Health Care for All
Published on 08 January 2020
Working his way up from staff pharmacist to president and CEO, Jerry Esker, B.S. ’82, MBA, has worked within the Sarah Bush Lincoln Health System in East Central Illinois for more than 30 years. Throughout his career, Esker has served as a trusted leader in health care committed to providing care for all.
Under Esker’s leadership, Sarah Bush Lincoln has grown to employ 2,500 individuals. The system operates 45 health clinics in 15 different communities and is currently approaching $400 million in net revenue.
How did you discover your unique career path?
After graduating from St. Louis College of Pharmacy, I worked in retail for two years and then transitioned into a staff pharmacist position at Sarah Bush Lincoln. Three years later, I was promoted to pharmacy director. As I was gathering more management responsibilities, I decided to attend night classes so that I could obtain my MBA.
In 2007, I became vice president of practice management and oversaw the system’s physician network. At the time, I managed about 75 providers who were completing around 180,000 annual office visits. We ended up doubling our medical staff, and now we are up to 350,000 annual office visits. That increase in office visits has been a catalyst for growth in the hospital system.
Today, after three years serving as president and CEO, I see my role as building relationships and maintaining an open dialogue with our physicians to ensure we are delivering on our mission and providing care for all who come through our doors.
What has been critical to your success?
I am proud that I started here in a staff position and helped the organization grow and succeed because it provided me with a unique perspective. I have firsthand experience serving on a health care team, making rounds and working with patients directly. My clinical background as a pharmacist allows me to better understand the impact that administrative decisions have on patient care.
Being an active member in my community also allows me to see that our system does more than just provide health care – it contributes to the local economy and is the largest employer in the area. Maintaining our local presence while continuing to grow has helped us control our own destiny while still providing care for uninsured and underserved patient populations.
What makes Sarah Bush Lincoln Health System unique?
We are a payer-blind system, which means our physicians do not know whether a patient has health insurance or not. We are purposeful in ensuring that every patient receives the best care, regardless if they are able to pay.

Dataset excerpts:
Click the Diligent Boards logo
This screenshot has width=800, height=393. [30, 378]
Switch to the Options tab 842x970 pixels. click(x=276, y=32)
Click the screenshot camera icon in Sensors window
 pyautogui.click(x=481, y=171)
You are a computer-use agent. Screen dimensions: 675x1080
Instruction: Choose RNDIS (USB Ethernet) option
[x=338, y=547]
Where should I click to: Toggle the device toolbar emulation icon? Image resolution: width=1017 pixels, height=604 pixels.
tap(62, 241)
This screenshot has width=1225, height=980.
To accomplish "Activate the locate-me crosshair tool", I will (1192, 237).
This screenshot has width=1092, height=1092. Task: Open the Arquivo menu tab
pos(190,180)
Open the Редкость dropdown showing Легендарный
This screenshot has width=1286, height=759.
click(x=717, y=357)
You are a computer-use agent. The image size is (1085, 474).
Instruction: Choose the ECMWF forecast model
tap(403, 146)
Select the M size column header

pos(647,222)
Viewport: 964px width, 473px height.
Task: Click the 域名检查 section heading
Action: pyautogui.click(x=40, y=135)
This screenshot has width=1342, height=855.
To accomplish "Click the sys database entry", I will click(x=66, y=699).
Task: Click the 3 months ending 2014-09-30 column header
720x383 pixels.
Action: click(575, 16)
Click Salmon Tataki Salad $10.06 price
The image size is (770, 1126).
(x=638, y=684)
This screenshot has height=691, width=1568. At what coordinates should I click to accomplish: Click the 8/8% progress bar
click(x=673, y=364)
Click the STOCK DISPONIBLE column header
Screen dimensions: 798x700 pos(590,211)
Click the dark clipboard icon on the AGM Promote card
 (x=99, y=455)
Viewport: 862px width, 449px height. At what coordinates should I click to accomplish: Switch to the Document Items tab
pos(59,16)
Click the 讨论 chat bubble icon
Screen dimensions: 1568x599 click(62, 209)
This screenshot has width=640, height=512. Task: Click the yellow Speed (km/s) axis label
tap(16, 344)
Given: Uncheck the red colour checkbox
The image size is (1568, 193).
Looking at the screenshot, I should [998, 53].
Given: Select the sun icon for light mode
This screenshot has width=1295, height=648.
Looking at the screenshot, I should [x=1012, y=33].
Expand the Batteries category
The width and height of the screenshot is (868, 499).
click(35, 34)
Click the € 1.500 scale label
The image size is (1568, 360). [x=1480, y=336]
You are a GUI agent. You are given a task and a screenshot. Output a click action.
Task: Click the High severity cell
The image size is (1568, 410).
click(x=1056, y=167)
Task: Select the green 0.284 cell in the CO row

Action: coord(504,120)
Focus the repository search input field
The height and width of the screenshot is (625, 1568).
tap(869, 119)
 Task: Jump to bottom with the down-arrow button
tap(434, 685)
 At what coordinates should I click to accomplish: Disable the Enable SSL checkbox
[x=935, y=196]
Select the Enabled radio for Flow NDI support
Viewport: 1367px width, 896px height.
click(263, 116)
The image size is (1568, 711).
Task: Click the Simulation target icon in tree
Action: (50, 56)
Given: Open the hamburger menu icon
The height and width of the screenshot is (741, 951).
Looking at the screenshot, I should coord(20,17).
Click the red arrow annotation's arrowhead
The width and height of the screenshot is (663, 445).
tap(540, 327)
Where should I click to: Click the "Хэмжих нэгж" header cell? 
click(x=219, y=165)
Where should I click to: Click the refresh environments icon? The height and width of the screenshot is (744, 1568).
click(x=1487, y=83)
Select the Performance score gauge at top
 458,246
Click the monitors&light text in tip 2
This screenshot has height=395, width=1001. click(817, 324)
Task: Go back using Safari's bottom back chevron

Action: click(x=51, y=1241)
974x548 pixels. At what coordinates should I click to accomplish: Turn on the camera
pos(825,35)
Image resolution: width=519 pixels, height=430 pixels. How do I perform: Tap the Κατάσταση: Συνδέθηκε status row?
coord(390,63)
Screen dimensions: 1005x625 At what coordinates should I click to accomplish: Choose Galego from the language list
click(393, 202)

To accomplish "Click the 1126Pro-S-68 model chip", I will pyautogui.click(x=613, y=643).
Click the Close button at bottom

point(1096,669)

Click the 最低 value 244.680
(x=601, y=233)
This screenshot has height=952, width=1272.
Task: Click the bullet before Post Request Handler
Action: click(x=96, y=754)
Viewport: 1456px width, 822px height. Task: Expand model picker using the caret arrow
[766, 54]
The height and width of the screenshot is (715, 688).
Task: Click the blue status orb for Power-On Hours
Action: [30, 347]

Tasks and exercises:
[A] Copy the stretch of the Jerry Esker interview from "In 2007, I became" through "to your success?".
[B] In the Jerry Esker interview, how many health clinics does Sarah Bush Lincoln operate, and in how many communities?

Expected responses:
[A]
In 2007, I became vice president of practice management and oversaw the system’s physician network. At the time, I managed about 75 providers who were completing around 180,000 annual office visits. We ended up doubling our medical staff, and now we are up to 350,000 annual office visits. That increase in office visits has been a catalyst for growth in the hospital system.
Today, after three years serving as president and CEO, I see my role as building relationships and maintaining an open dialogue with our physicians to ensure we are delivering on our mission and providing care for all who come through our doors.
What has been critical to your success?

[B] It operates 45 health clinics in 15 different communities.